The most popular dApps today are related to the direct task of managing tokens, chains, wallets, and so on. After that, come NFT marketplaces and games, some of which have become very popular in the last year or two, and offer incentives to participate through cryptocurrencies and blockchain transactions.
The work we are doing at Guardian Project is focused on bringing mobile app stores into the decentralized web. We are building a dApp to distribute mobile apps and dApps. This is work we’ve done for many years in the mobile space with F-Droid, already in a decentralized way, and we are now moving the way software applications are stored, verified, and distributed onto IPFS and Filecoin.
Our second project is ProofMode, which utilizes mobile camera apps, web dApps, Filecoin storage and blockchain notarization services, to create a global system for photo, video, and audio verification and chain-of-custody. With our partners at Starling Project, this work has already been used to document potential war crimes in Ukraine, that were submitted to the International Criminal Court as a cryptographically verified evidence dossier.
Why would someone use a dApp and what are they good for?
In theory, dApps are just as good at what they do as a more traditional web, mobile, or desktop app. The difference is that if the provider of the dApp decides to stop using it, or any of the services that it builds on are blocked or shutdown, there should be less of an interruption for the dApp user. Data should be portable between services, and the functionality should be able to be utilized with a new host. Again, not all dApps are created equally decentralized, so any user should do their research before adopting one.
What else should someone know about dApps?

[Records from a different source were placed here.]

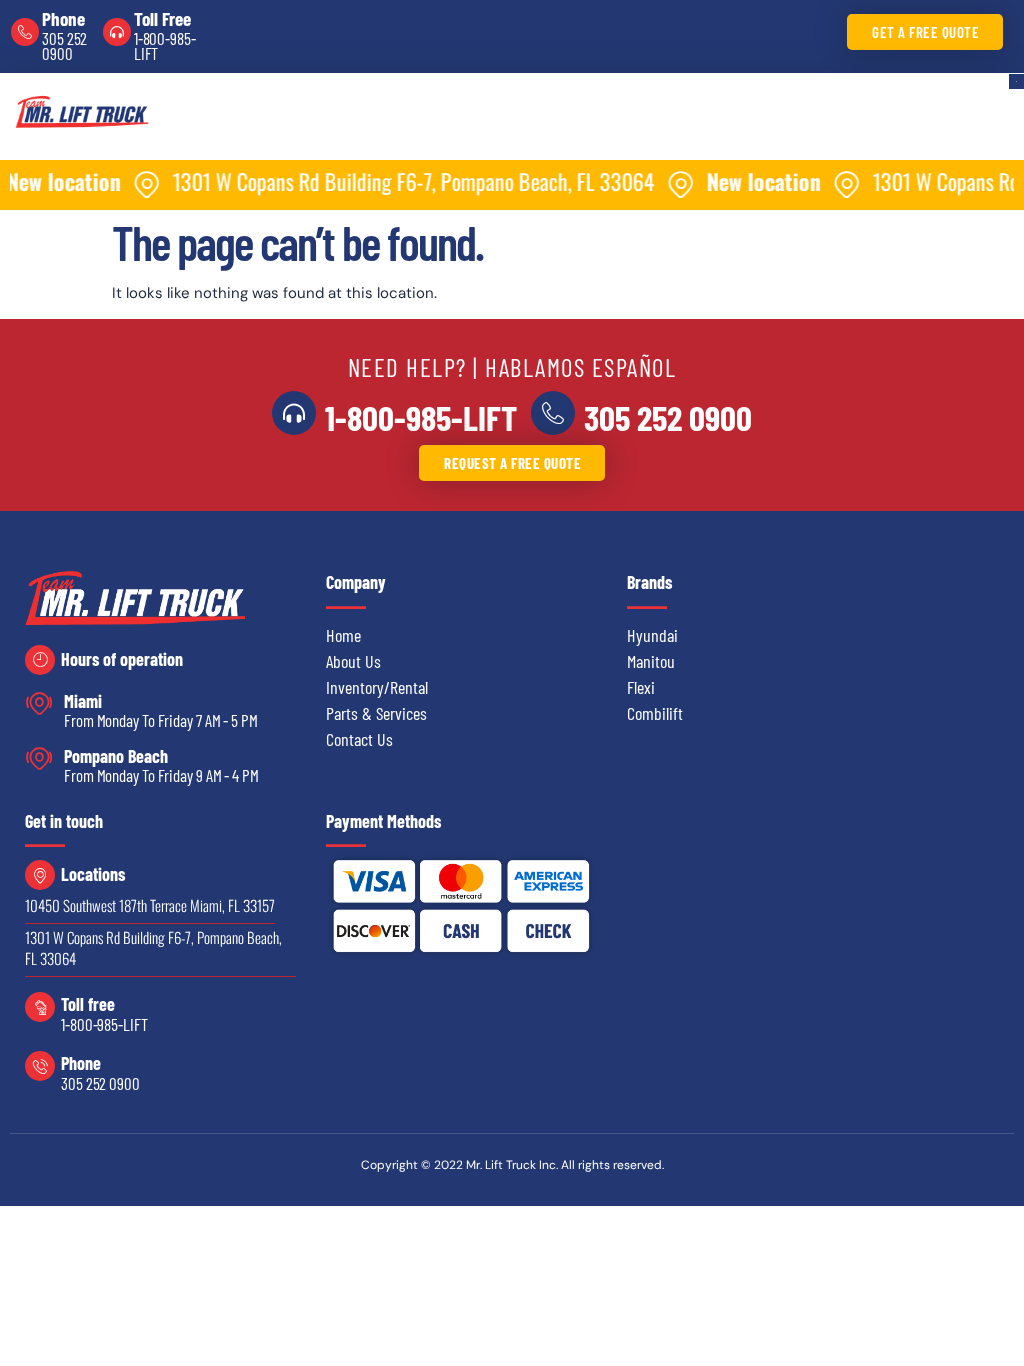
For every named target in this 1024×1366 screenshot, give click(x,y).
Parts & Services (376, 713)
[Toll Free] (117, 32)
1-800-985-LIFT (165, 45)
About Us (353, 661)
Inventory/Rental (377, 687)
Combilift (655, 713)
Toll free (88, 1004)
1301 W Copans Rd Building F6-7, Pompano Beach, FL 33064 (153, 947)
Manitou (651, 661)
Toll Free (162, 18)
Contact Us (359, 739)
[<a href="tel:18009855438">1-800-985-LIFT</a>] (294, 413)
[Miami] (39, 703)
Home (343, 635)
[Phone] (25, 32)
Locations (93, 874)
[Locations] (40, 875)
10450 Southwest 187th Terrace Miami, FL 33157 (150, 905)
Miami (83, 701)
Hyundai (652, 635)
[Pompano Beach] (39, 758)
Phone (63, 18)
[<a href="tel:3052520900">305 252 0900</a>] (553, 413)
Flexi (641, 687)
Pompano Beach (116, 756)
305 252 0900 (64, 45)
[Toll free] (40, 1007)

Just like the term application or “app”, what a dApp is, how it is built, distributed, and secured, is constantly changing. That said, the primary value of a dApp is that you, as the user, should be in control, of data and functionality. You may not actually know when you’ve switched from using an App to a dApp, but you should always be trying to find services that support the core values of a dApp – you should be in control of your data and identity, and have the ability to drive you car where you’d like it to go!